- _ACTIVITY_: Every line from the one containing "For every named" to the one containing "Lighting (274, 82)" in the records below, both included, must be set down exactly, and no other line.

(Stored data entries)
=== Begin Enclosure ===

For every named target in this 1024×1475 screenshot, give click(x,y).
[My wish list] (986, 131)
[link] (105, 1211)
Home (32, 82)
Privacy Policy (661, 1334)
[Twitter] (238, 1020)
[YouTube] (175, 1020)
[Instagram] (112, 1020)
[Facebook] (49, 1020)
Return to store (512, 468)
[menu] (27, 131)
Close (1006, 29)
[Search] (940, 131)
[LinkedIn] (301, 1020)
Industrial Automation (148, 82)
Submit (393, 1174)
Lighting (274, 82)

=== End Enclosure ===
=== Begin Enclosure ===

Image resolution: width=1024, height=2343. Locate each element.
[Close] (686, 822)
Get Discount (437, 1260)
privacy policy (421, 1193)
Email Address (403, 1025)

=== End Enclosure ===

- _EXERCISE RESPONSE_:
For every named target in this 1024×1475 screenshot, give click(x,y).
[My wish list] (986, 131)
[link] (105, 1211)
Home (32, 82)
Privacy Policy (661, 1334)
[Twitter] (238, 1020)
[YouTube] (175, 1020)
[Instagram] (112, 1020)
[Facebook] (49, 1020)
Return to store (512, 468)
[menu] (27, 131)
Close (1006, 29)
[Search] (940, 131)
[LinkedIn] (301, 1020)
Industrial Automation (148, 82)
Submit (393, 1174)
Lighting (274, 82)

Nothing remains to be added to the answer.